El Bloco de Esquerda (BE) ha presentado una propuesta que obligaría a todos los barrios urbanos consolidados a contar con una cobertura arbórea mínima del 30 % para 2035. Además, pretende garantizar que todas las personas que vivan en zonas urbanas se encuentren a menos de 300 metros de un espacio verde de al menos 0,5 hectáreas.

La propuesta llega en un momento en que Portugal atraviesa otro verano de altas temperaturas, con muchas zonas del país afectadas repetidamente por olas de calor. A medida que las ciudades siguen expandiéndose, los expertos han destacado cada vez más la importancia de los árboles urbanos para ayudar a reducir el calor, mejorar la calidad del aire y crear espacios públicos más agradables durante los meses más calurosos del año.

Según informa Público, la propuesta se ha presentado ante la Asamblea de la República con el objetivo de crear una estrategia nacional a largo plazo para la ecologización urbana, en lugar de basarse únicamente en directrices políticas generales. Su intención es complementar el programa «Pro Nat.Urbe» del Gobierno, que establece objetivos nacionales pero no fija metas mínimas para cada barrio.

Si se aprueba, los ayuntamientos dispondrían de 18 meses para elaborar planes de plantación de árboles y de espacios verdes. Estos planes evaluarían la cobertura arbórea existente, identificarían las zonas prioritarias para nuevas plantaciones e incluirían un calendario para los futuros trabajos y el mantenimiento.

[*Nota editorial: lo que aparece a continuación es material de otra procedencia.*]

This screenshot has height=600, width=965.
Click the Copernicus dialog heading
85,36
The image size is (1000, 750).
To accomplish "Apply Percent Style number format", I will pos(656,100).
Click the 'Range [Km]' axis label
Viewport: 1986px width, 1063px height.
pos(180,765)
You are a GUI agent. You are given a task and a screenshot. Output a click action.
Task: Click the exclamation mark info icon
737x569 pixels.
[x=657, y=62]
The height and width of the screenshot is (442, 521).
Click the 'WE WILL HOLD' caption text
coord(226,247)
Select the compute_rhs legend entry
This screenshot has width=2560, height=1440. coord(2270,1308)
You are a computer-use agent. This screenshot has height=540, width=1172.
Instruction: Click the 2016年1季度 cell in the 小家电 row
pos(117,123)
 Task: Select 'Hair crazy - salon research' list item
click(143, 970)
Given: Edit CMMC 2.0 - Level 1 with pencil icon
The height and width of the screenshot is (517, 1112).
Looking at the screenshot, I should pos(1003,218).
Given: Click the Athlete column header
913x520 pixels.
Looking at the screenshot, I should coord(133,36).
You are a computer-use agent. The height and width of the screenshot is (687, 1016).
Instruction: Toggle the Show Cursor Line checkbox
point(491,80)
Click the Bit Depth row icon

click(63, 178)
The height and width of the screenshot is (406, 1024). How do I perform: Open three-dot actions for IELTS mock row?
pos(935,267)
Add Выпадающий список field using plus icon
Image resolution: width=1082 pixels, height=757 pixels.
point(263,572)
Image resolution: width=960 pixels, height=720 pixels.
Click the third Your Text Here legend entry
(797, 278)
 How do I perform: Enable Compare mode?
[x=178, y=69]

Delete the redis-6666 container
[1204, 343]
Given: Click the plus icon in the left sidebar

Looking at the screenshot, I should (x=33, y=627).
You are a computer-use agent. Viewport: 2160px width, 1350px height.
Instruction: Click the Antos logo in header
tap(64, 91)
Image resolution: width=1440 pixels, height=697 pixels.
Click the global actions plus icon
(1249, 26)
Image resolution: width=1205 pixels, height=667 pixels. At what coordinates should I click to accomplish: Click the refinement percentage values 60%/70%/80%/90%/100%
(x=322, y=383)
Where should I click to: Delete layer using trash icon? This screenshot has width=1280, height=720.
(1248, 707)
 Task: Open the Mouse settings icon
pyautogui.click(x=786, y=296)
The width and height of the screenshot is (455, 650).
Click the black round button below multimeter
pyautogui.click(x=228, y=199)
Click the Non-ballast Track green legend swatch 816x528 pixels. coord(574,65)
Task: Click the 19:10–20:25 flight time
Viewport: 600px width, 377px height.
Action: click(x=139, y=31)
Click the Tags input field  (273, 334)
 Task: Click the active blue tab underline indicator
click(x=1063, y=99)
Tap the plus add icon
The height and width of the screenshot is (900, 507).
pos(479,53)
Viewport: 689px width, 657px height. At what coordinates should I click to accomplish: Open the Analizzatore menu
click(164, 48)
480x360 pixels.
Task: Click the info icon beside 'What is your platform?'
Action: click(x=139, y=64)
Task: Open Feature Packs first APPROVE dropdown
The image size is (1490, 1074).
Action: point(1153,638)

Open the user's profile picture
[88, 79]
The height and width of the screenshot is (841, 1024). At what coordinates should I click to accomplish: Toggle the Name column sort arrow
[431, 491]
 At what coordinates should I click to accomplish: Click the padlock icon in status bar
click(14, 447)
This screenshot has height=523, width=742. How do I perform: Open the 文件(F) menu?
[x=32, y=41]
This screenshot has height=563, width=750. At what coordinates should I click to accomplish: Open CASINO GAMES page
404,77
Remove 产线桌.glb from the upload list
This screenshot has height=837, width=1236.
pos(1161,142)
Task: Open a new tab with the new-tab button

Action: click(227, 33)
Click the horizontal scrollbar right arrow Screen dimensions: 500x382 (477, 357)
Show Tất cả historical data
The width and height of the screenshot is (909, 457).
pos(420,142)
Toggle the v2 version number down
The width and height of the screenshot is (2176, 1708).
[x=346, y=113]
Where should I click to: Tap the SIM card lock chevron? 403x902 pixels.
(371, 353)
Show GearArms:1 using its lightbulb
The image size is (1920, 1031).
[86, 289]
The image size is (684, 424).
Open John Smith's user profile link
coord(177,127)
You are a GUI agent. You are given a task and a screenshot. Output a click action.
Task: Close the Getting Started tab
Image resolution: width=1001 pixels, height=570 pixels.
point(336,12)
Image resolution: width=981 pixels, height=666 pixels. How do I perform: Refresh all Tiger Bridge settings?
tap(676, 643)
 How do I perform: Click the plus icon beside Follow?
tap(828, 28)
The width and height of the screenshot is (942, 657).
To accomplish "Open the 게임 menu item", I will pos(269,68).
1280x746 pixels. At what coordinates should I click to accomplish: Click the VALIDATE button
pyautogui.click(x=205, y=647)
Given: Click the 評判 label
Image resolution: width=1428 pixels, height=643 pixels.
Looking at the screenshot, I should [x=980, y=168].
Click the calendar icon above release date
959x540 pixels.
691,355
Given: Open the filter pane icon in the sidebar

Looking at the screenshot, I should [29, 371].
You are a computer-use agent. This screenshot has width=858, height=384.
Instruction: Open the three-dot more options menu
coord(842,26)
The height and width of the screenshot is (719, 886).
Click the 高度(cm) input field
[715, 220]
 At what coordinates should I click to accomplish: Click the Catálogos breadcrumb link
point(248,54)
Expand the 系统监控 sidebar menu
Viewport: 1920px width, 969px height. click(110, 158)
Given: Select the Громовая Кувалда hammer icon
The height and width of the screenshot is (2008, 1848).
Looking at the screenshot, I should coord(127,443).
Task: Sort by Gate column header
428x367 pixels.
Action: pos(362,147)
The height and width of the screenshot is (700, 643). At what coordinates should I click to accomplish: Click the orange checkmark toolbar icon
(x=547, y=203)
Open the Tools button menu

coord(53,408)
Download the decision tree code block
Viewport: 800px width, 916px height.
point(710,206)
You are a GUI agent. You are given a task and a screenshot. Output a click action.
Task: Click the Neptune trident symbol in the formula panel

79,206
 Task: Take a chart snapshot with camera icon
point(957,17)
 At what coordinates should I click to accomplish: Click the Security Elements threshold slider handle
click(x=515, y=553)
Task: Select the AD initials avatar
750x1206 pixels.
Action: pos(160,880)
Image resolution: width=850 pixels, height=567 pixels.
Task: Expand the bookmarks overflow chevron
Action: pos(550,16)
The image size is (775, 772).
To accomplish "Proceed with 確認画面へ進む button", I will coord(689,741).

La propuesta reconoce que no todos los barrios podrán alcanzar el objetivo del 30 % debido a las limitaciones de espacio. En esos casos, se animaría a los ayuntamientos a introducir medidas alternativas de refrigeración, como tejados verdes, muros vegetales, la eliminación de pavimentos innecesarios, la creación de corredores verdes y la instalación de zonas de sombra adicionales.

Los planes se centrarían también en los barrios que más los necesitan. Según informa Público, al menos la mitad de la financiación anual del programa se destinaría a las zonas con las temperaturas urbanas más elevadas, la menor cobertura arbórea y menos espacios verdes, así como con mayores niveles de vulnerabilidad social. Estas zonas prioritarias serían identificadas por la Dirección General de Territorio en colaboración con la Agencia Portuguesa de Medio Ambiente.

En lugar de imponer sanciones a los municipios que no cumplan los objetivos, la propuesta apuesta por la transparencia. Aboga por la creación de una plataforma pública en línea en la que los residentes puedan seguir los avances de cada municipio, además de un informe anual que el Gobierno presentará al Parlamento.

La propuesta refleja una tendencia más amplia observada en toda Europa, donde las ciudades están invirtiendo más en árboles e infraestructura verde a medida que las temperaturas siguen aumentando. Además de proporcionar sombra, los árboles urbanos pueden ayudar a reducir las temperaturas circundantes, favorecer la vida silvestre, absorber dióxido de carbono y mejorar la calidad general de los espacios públicos, lo que los convierte en una parte cada vez más importante de las estrategias de adaptación al cambio climático.

La propuesta se debatirá ahora en la Asamblea de la República antes de que cualquiera de las medidas pueda convertirse en ley.